Chávez entrou na história da Venezuela na manhã de 4 de fevereiro de 1992, no momento de se render após liderar uma falida e cruenta sublevação de vários batalhões do exército contra o então presidente Carlos Andrés Pérez (1974-1979 e 1989-1993). Com uniforme de combate, boina vermelha de paraquedista e andar aprumado em meio aos nervosos oficiais que o conduziam detido, improvisou um discurso de 70 segundos dirigido aos companheiros ainda rebelados, mas que calou imediatamente em milhões de compatriotas que acompanhavam o acontecimento ao vivo pela televisão.
“No momento, nossos objetivos não foram atingidos, mas o país tem que caminhar para um destino melhor, e eu assumo perante vocês e perante toda a Venezuela a responsabilidade por este movimento militar bolivariano”, afirmou, ao pedir o fim da luta para evitar mais derramamento de sangue. Em lugar de sangue, correram a tinta e as vozes de múltiplas análises sobre como, em um país com milhões de excluídos e falta de líderes que assumissem as falhas do sistema político, um jovem oficial assumira sua responsabilidade em nome de um movimento que invocava o libertador Simón Bolívar (1783-1830).
Assim nasceu sua lenda e sua popularidade. Esteve preso por dois anos e depois, com indulto do presidente social-cristão Rafael Caldera (1969-1974 e 1994-1999), percorreu o país promovendo esperanças de uma nova insurreição, até que, em 1996, pela mão do veterano esquerdista Luis Miquilena, optou por buscar o poder por meio das urnas. Fundou, então, o Movimento V República (MVR), que avançou enquanto enfraqueciam os partidos tradicionais, no poder desde 1959, e ganhou as eleições presidenciais de 6 de dezembro de 1998, com 56% dos votos.
Desde então e até 2012, em outras 15 eleições essa porcentagem de adesão à causa de Chávez se manteve como média. Os setores mais pobres da população sempre foram seu principal suporte. Às razões econômicas, sociais e culturais que explicam esse apoio, “a esperança de justiça que sempre habita o profundo da alma dos pobres”, juntou-se o carisma de Chávez, apontou à IPS o antigo líder socialista Teodoro Petkoff.

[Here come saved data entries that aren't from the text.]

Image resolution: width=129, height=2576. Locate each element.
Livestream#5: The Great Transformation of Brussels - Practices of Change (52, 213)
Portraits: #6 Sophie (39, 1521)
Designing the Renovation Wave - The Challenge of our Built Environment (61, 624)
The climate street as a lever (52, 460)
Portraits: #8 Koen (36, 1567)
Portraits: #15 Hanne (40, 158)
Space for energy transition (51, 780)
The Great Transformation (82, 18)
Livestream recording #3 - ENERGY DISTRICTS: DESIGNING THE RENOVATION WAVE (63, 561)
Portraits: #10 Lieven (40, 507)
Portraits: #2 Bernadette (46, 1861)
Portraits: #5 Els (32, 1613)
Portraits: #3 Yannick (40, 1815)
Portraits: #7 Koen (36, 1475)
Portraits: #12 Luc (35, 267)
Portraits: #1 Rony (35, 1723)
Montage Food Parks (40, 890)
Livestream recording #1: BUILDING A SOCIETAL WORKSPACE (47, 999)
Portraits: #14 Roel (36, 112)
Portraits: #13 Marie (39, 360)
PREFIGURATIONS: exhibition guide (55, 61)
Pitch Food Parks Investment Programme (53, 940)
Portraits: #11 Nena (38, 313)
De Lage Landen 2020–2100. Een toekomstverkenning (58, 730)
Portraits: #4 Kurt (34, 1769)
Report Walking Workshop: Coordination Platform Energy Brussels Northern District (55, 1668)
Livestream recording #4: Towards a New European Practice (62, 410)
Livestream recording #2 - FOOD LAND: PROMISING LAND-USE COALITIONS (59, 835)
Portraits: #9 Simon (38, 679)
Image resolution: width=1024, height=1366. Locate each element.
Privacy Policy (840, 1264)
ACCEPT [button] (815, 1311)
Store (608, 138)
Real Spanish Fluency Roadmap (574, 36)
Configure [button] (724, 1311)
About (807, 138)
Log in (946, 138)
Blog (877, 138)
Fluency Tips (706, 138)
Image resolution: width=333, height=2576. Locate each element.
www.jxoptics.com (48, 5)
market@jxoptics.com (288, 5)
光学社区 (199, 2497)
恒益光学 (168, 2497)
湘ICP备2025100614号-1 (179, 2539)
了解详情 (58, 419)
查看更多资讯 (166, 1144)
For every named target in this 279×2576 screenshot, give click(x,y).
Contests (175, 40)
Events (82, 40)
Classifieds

Sinais desse carisma são sua fácil identificação com o venezuelano mestiço e informal, seu verbo agitador e voz de comando, com um discurso às vezes contendo algo de pregador religioso, e repleto de menções a Bolívar e às lutas independentistas e agrárias do século 19. Com grande naturalidade diante do microfone e das câmeras, desde que chegou ao governo se dirigiu ao país cerca de 2.200 vezes por meio de redes de televisão e rádio.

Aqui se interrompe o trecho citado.